**DESCRIPTION OF THE TASK:** From the line below that contains "512x393 pixels. How" to the line that contains "This screenshot has width=779, height=467.", repeat every line exactly, both ends included, and nothing else.

**RECORD EXCERPTS:**
──────────

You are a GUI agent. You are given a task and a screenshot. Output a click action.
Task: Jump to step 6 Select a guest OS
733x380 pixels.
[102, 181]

──────────

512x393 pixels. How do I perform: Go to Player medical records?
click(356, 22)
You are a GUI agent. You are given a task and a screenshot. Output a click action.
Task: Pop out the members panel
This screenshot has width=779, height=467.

──────────

**YOUR SOLUTION:**
512x393 pixels. How do I perform: Go to Player medical records?
click(356, 22)
You are a GUI agent. You are given a task and a screenshot. Output a click action.
Task: Pop out the members panel
This screenshot has width=779, height=467.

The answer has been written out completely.